On Our Helplessness
“On His Blindness”, by John Milton is a perennial entry in many poetry anthologies for high school students. It was never a favorite of mine because it seemed so grim and undistinguished. In our teens at the Ateneo, we planned to conquer the world.
30 years later, our ambitions slightly tempered by the passage of time, revisiting the poem written amid the progressive advance of blindness receives much more sympathy. Milton was resigned to dial down his dreams with the loss of a major faculty. Could he have foreseen (pun intended) that his greatest work (Paradise Lost) was yet to be written?
These are very uncertain times and save for a very few, there is an overwhelming sense of powerlessness. The former Speaker detailed how a great many of our lawmakers were bribed and this disclosure hardly caused a ripple. Was this because the additional confirmation of corruption no longer interested a people that considered this as common knowledge?
We are not losing our sight, we are losing our souls.

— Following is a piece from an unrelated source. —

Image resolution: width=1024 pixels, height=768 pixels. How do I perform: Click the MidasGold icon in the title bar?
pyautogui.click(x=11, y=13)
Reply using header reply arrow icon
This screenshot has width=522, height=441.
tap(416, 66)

WHEN I consider how my light is spent
E're half my days, in this dark world and wide,
And that one Talent which is death to hide,
Lodg'd with me useless, though my Soul more bent
To serve therewith my Maker, and present
My true account, least he returning chide,
Doth God exact day-labour, light deny'd,
I fondly ask; But patience to prevent
That murmur, soon replies, God doth not need
Either man's work or his own gifts, who best
Bear his milde yoak, they serve him best, his State
Is Kingly. Thousands at his bidding speed
And post o're Land and Ocean without rest:
They also serve who only stand and waite.